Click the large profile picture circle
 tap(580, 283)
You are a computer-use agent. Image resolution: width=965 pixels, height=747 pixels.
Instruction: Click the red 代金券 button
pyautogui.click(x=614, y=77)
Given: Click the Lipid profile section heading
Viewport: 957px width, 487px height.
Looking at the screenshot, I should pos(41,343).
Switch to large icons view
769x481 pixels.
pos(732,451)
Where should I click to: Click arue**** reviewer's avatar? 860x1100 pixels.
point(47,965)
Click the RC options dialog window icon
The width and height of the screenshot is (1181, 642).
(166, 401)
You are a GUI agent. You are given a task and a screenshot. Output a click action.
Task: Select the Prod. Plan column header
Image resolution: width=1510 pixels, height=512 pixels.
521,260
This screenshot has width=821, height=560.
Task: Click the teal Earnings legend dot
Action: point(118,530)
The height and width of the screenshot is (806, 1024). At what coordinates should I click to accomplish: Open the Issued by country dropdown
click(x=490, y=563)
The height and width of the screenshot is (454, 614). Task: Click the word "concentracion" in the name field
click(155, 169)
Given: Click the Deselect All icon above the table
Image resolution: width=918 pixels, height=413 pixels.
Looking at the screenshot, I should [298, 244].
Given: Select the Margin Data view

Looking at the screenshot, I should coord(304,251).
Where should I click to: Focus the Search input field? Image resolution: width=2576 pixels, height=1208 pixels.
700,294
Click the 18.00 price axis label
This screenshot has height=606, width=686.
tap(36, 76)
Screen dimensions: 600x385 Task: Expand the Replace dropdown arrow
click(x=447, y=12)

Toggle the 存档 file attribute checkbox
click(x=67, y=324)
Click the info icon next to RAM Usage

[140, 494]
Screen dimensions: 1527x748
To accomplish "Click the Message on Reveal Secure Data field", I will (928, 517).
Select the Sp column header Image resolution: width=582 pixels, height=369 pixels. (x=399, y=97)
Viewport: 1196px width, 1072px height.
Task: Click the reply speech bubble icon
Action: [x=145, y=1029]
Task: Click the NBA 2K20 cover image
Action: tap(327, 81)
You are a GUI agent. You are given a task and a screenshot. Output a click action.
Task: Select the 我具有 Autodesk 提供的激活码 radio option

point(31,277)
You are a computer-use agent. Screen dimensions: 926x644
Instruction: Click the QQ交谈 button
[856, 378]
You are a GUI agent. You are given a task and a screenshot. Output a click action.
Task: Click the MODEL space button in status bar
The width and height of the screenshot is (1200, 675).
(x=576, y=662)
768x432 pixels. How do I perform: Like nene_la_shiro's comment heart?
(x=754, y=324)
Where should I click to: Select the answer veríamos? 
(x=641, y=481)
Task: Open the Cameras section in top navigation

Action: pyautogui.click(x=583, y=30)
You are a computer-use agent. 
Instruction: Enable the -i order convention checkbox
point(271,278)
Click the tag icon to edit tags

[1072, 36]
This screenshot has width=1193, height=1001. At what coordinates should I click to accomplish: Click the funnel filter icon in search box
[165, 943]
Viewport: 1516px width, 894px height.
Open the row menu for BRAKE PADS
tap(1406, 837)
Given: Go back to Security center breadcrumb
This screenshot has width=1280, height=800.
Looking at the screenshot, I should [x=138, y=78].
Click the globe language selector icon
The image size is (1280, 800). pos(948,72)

##############################

Every entry needs to be copied again, word for word.

### Exercise response
Click the large profile picture circle
 tap(580, 283)
You are a computer-use agent. Image resolution: width=965 pixels, height=747 pixels.
Instruction: Click the red 代金券 button
pyautogui.click(x=614, y=77)
Given: Click the Lipid profile section heading
Viewport: 957px width, 487px height.
Looking at the screenshot, I should pos(41,343).
Switch to large icons view
769x481 pixels.
pos(732,451)
Where should I click to: Click arue**** reviewer's avatar? 860x1100 pixels.
point(47,965)
Click the RC options dialog window icon
The width and height of the screenshot is (1181, 642).
(166, 401)
You are a GUI agent. You are given a task and a screenshot. Output a click action.
Task: Select the Prod. Plan column header
Image resolution: width=1510 pixels, height=512 pixels.
521,260
This screenshot has width=821, height=560.
Task: Click the teal Earnings legend dot
Action: point(118,530)
The height and width of the screenshot is (806, 1024). At what coordinates should I click to accomplish: Open the Issued by country dropdown
click(x=490, y=563)
The height and width of the screenshot is (454, 614). Task: Click the word "concentracion" in the name field
click(155, 169)
Given: Click the Deselect All icon above the table
Image resolution: width=918 pixels, height=413 pixels.
Looking at the screenshot, I should [298, 244].
Given: Select the Margin Data view

Looking at the screenshot, I should coord(304,251).
Where should I click to: Focus the Search input field? Image resolution: width=2576 pixels, height=1208 pixels.
700,294
Click the 18.00 price axis label
This screenshot has height=606, width=686.
tap(36, 76)
Screen dimensions: 600x385 Task: Expand the Replace dropdown arrow
click(x=447, y=12)

Toggle the 存档 file attribute checkbox
click(x=67, y=324)
Click the info icon next to RAM Usage

[140, 494]
Screen dimensions: 1527x748
To accomplish "Click the Message on Reveal Secure Data field", I will (928, 517).
Select the Sp column header Image resolution: width=582 pixels, height=369 pixels. (x=399, y=97)
Viewport: 1196px width, 1072px height.
Task: Click the reply speech bubble icon
Action: [x=145, y=1029]
Task: Click the NBA 2K20 cover image
Action: tap(327, 81)
You are a GUI agent. You are given a task and a screenshot. Output a click action.
Task: Select the 我具有 Autodesk 提供的激活码 radio option

point(31,277)
You are a computer-use agent. Screen dimensions: 926x644
Instruction: Click the QQ交谈 button
[856, 378]
You are a GUI agent. You are given a task and a screenshot. Output a click action.
Task: Click the MODEL space button in status bar
The width and height of the screenshot is (1200, 675).
(x=576, y=662)
768x432 pixels. How do I perform: Like nene_la_shiro's comment heart?
(x=754, y=324)
Where should I click to: Select the answer veríamos? 
(x=641, y=481)
Task: Open the Cameras section in top navigation

Action: pyautogui.click(x=583, y=30)
You are a computer-use agent. 
Instruction: Enable the -i order convention checkbox
point(271,278)
Click the tag icon to edit tags

[1072, 36]
This screenshot has width=1193, height=1001. At what coordinates should I click to accomplish: Click the funnel filter icon in search box
[165, 943]
Viewport: 1516px width, 894px height.
Open the row menu for BRAKE PADS
tap(1406, 837)
Given: Go back to Security center breadcrumb
This screenshot has width=1280, height=800.
Looking at the screenshot, I should [x=138, y=78].
Click the globe language selector icon
The image size is (1280, 800). pos(948,72)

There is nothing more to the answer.